◆ Exercise aim
Up to and including the line with "Reply to Phil's", please set down the entries below exactly, starting from the first line.

◆ Data records
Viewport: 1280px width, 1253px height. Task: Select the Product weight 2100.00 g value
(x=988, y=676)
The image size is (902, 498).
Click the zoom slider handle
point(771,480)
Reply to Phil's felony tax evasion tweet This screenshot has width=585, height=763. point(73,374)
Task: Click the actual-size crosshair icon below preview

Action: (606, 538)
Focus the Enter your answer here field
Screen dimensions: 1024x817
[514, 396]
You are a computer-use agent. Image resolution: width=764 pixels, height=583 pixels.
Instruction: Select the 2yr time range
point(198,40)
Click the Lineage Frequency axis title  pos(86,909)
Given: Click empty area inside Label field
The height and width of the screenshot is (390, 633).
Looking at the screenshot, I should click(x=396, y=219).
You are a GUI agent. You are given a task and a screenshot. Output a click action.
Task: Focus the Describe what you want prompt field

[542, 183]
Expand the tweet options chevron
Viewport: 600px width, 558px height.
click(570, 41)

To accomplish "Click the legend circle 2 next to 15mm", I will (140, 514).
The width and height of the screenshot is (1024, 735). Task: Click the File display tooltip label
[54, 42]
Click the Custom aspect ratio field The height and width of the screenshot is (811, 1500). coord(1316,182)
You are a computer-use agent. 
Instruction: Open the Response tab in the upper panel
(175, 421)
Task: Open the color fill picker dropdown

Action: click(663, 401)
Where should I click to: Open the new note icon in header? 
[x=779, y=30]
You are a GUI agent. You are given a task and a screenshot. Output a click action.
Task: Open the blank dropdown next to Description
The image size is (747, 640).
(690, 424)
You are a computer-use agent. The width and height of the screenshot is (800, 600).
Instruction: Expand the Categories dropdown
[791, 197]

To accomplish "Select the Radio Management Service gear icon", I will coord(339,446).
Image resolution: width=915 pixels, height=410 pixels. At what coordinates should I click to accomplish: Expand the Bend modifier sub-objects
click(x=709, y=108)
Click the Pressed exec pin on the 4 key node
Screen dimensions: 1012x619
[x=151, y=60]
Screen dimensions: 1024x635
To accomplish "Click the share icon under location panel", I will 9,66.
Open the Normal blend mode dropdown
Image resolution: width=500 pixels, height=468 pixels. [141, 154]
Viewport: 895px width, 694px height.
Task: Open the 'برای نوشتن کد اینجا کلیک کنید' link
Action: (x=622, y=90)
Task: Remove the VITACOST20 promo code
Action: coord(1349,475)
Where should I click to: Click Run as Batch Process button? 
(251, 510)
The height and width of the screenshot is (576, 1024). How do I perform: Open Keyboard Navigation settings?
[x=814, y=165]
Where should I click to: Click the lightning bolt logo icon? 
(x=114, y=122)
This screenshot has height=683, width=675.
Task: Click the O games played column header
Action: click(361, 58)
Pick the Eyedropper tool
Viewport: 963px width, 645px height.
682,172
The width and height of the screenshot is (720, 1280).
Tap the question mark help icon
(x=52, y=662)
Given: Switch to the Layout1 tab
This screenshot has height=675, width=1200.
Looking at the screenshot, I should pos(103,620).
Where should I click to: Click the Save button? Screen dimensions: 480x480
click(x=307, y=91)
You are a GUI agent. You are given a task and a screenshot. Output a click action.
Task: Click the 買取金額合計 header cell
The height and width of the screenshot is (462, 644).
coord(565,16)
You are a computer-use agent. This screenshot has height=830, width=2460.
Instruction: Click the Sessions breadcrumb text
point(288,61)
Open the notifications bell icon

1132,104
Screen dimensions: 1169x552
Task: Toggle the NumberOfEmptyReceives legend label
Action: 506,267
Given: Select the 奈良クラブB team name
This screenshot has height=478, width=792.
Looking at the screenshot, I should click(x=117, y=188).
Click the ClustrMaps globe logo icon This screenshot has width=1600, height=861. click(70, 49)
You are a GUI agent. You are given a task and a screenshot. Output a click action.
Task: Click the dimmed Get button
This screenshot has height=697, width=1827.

◆ Exercise response
Viewport: 1280px width, 1253px height. Task: Select the Product weight 2100.00 g value
(x=988, y=676)
The image size is (902, 498).
Click the zoom slider handle
point(771,480)
Reply to Phil's felony tax evasion tweet This screenshot has width=585, height=763. point(73,374)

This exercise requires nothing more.